Distributed Tracing: OpenTelemetry and Jaeger
Follow the path. Learn how to track a single request as it jumps across microservices, databases, and external APIs using distributed tracing.
Distributed Tracing: OpenTelemetry and Jaeger
In a complex system, a single user request might:
- Hit your FastAPI Gateway.
- Which calls an Auth Service.
- Which calls a Database.
- Which calls an AI Model.
If that request takes 5 seconds, where is the bottleneck? Tracing allows you to see the exact lifecycle of that single request.
1. Spans and Traces
- Trace: The entire journey of a request from start to finish.
- Span: A single "Step" in that journey (e.g., "SQL Query", "External API Call").
2. Using OpenTelemetry (OTel)
OpenTelemetry is a vendor-neutral standard for observability. In FastAPI, we use OTel middleware to automatically generate traces for every incoming request.
from opentelemetry.instrumentation.fastapi import FastAPIInstrumentor
app = FastAPI()
# Automatically trace every request!
FastAPIInstrumentor.instrument_app(app)
3. Visualizing with Jaeger
Jaeger is a tool that allows you to see your traces visually. It shows a timeline of the request, highlighting which parts took the most time.
Why Tracing is Better than Logs:
A log tells you that something failed. A trace shows you exactly where in the chain it failed and what the inputs and outputs were for every step leading up to the failure.
4. Sampling
In high-traffic APIs (10,000+ RPS), you shouldn't trace 100% of requests—it would slow down the app and fill up your storage. Instead, we use Sampling (e.g., trace 1% of requests) to get a statistically valid view of performance.

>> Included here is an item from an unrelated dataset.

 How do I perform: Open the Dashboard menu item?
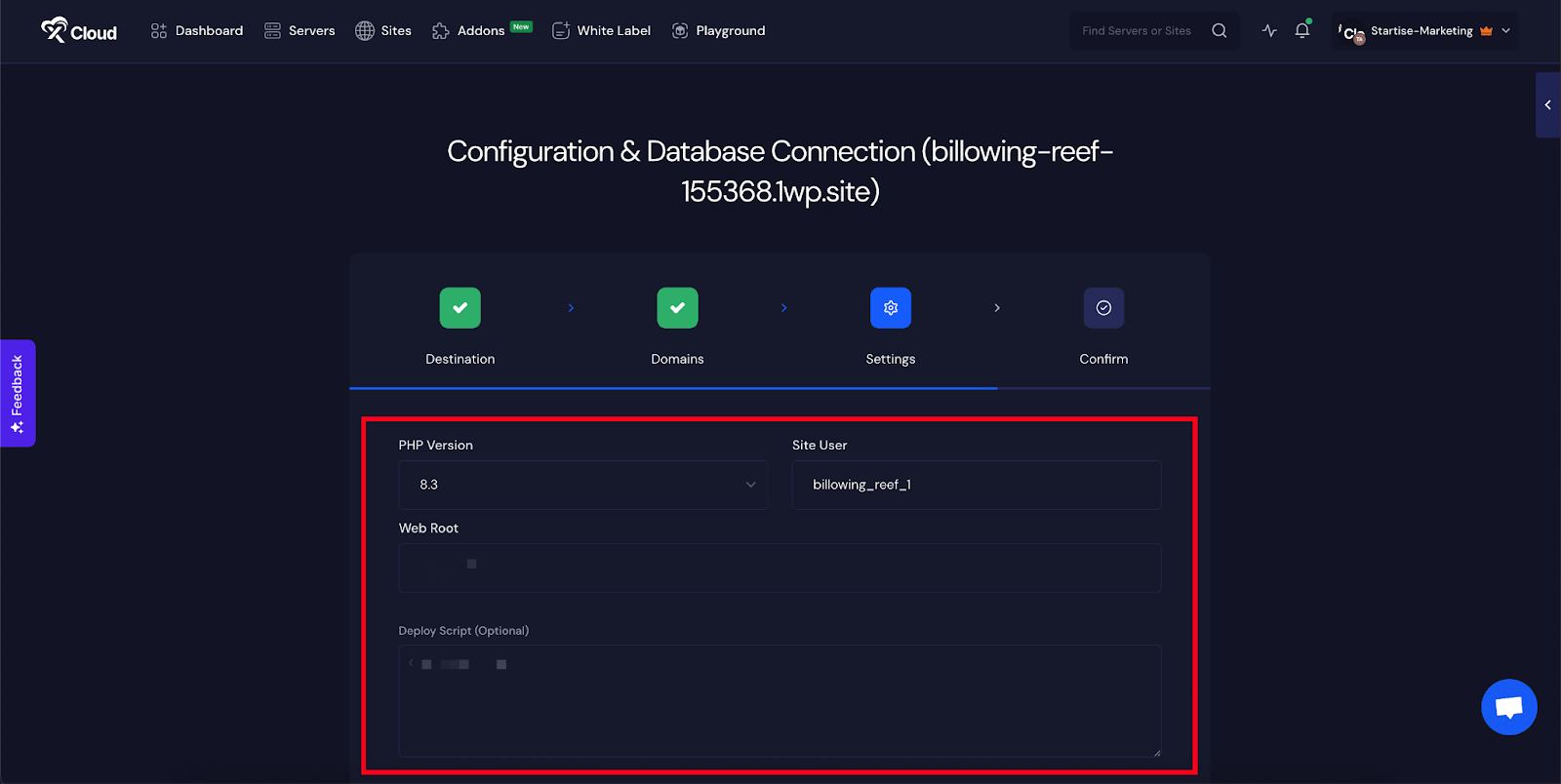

Visualizing the Trace Timeline
gantt
title Request Trace for /process-payment
dateFormat X
axisFormat %s
section Gateway
FastAPI Handler :0, 500
section Services
Auth Check :10, 50
Balance Check :60, 150
Stripe API Call :160, 480
section Database
Log Transaction :485, 495
Summary
- Distributed Tracing: Essential for microservices and complex apps.

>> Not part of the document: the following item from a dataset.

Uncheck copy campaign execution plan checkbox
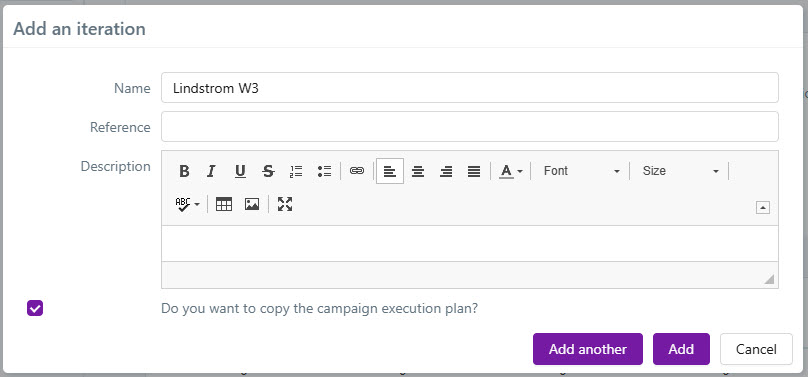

- OpenTelemetry: The industry standard for tracing.
- Spans: The building blocks of a trace.
- Bottleneck Detection: Use traces to find out exactly why a request is slow.
In the next lesson, we wrap up Module 18 with Exercises on observability and monitoring.
Exercise: The Bottleneck Detective
Look at the Gantt chart above.
- Which part of the request is taking the most time?
- If you wanted to speed up this API, which service would you focus on optimizing first?